Event

Debating the future of strategic human rights litigation

Turning to domestic and international courts through strategic litigation has been central to global human rights activism for decades. It is a strategy that has been used to create long lasting social change in laws and public policies with the goal of advancing human rights. For some, litigation in the name of human rights has been a great success, making the human rights movement stronger by increasing its judicial power. For others, human rights litigation remains a 'hollow hope'. It brings minimalistic, slow and fragile gains at best or, at worst, gives rise to social and political backlash. The recent decay of the rule of law in many parts of the world further puts the role of litigation and courts as engines of human rights change into question.
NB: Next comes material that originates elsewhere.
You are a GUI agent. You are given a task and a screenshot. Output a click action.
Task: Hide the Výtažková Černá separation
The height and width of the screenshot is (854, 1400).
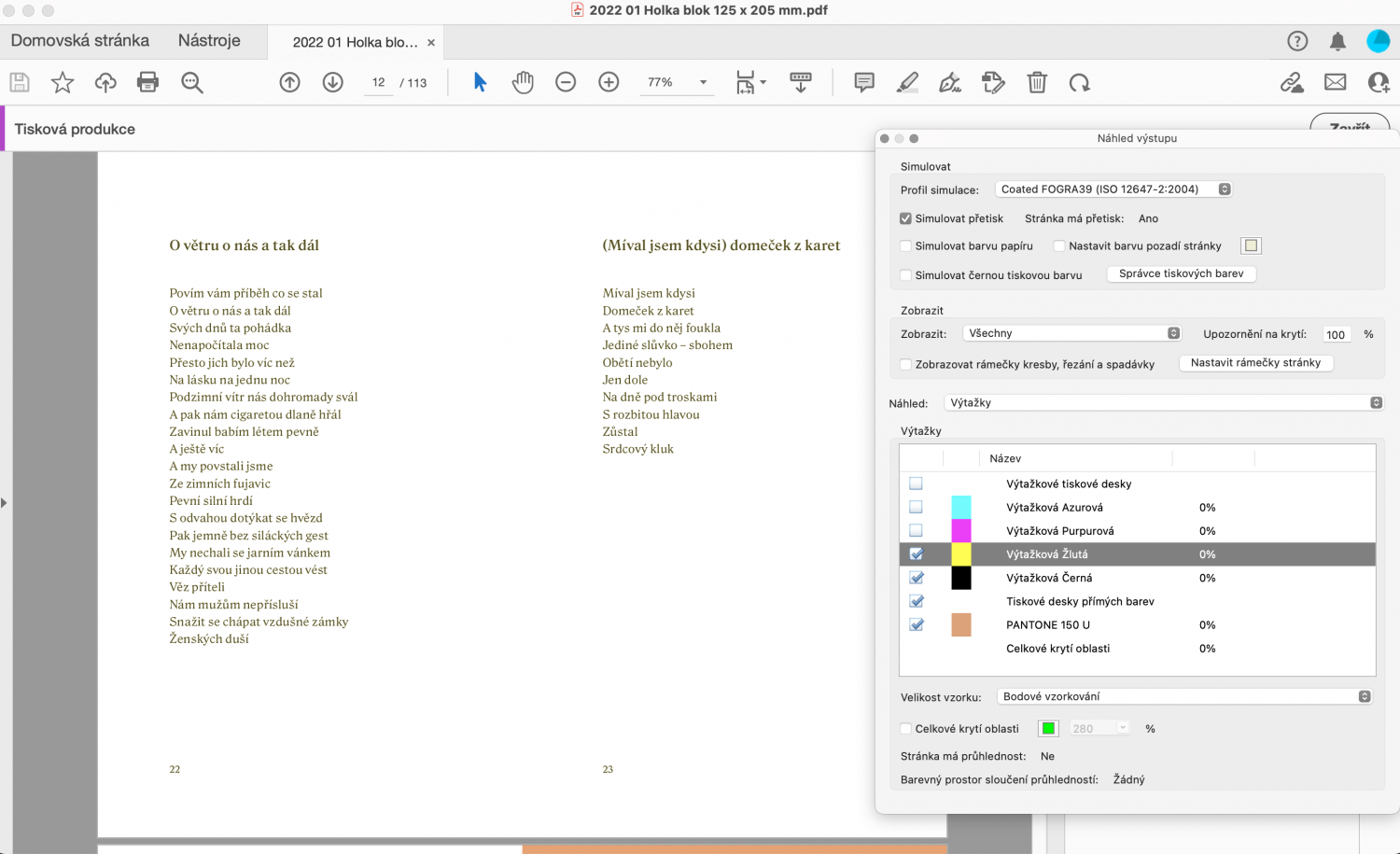tap(916, 577)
Can strategic litigation help promote long lasting human rights change or is it merely a hindrance? Can it be done differently to increase effectiveness? What’s does the future hold for strategic litigation for human rights in an age of illiberal democracies and authoritarianism?
 
Join Wolfgang Kaleck founder and Secretary General of the European Center for Constitutional and Human Rights (ECCHR) and Başak Çalı of Hertie School and James Goldston, Executive Director for Open Society Justice Initiative for a debate chaired by James A. Goldston, the executive director of the Open Society Justice Initiative, on the current and future challenges to strategic human rights litigation.

Discussants

Wolfgang Kaleck is founder and Secretary General of the European Center for Constitutional and Human Rights (ECCHR). He has served as General Secretary and Legal Director of the organization since its foundation and previously worked as a criminal law attorney at law firm Hummel.Kaleck.Rechtsanwälte, which he co-founded in 1991. In June 2017, Kaleck was awarded the honorary prize for services to human rights by the Bruno Kreisky Stiftung in special recognition of his legal work within ECCHR.
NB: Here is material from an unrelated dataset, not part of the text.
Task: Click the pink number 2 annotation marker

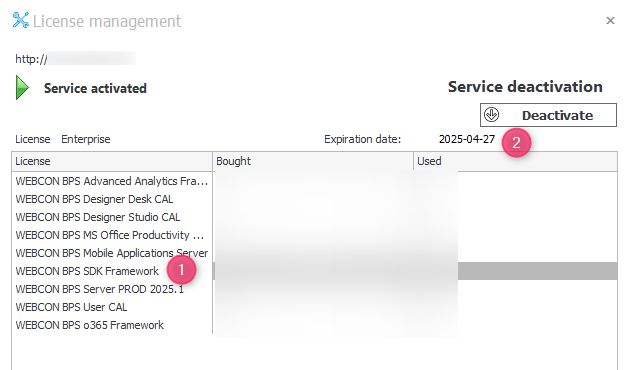Action: (516, 142)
Başak Çalı is Professor of International Law at the Hertie School and Director of the Center for Global Public Law at Koç University, Istanbul. Her research interests are international law, human rights law, and the prospects of global public law in a multi-level legal order. Çalı is the Secretary General of the European Society of International Law, Editor-in-Chief of Oxford University Press United Nations Human Rights Case-Law Reports, a Fellow of the Human Rights Centre of the University of Essex and a Senior Research Fellow at the Pluricourts Centre at the University of Oslo. She has been a Council of Europe expert on the European Convention on Human Rights (ECHR) since 2002. She has trained members of the judiciary and acted as a litigation advisor and trainer to non-governmental organisations and lawyers on European and comparative human rights law. She received her PhD in International Law from the University of Essex in 2003.

Chair

James A. Goldston is the executive director of the Open Society Justice Initiative, which advances the rule of law and rights protection worldwide through advocacy, litigation, research, and the promotion of legal capacity. A leading practitioner of international human rights and criminal law, Goldston has litigated several groundbreaking cases before the European Court of Human Rights and United Nations treaty bodies, including on issues of counterterrorism, racial discrimination, and torture. Goldston previously served as coordinator of prosecutions and senior trial attorney in the Office of the Prosecutor at the International Criminal Court. He was also the legal director of the Budapest-based European Roma Rights Centre; director general for human rights of the Mission to Bosnia-Herzegovina of the Organization for Security and Cooperation in Europe; and prosecutor in the Office of the United States Attorney for the Southern District of New York, where he focused on organized crime.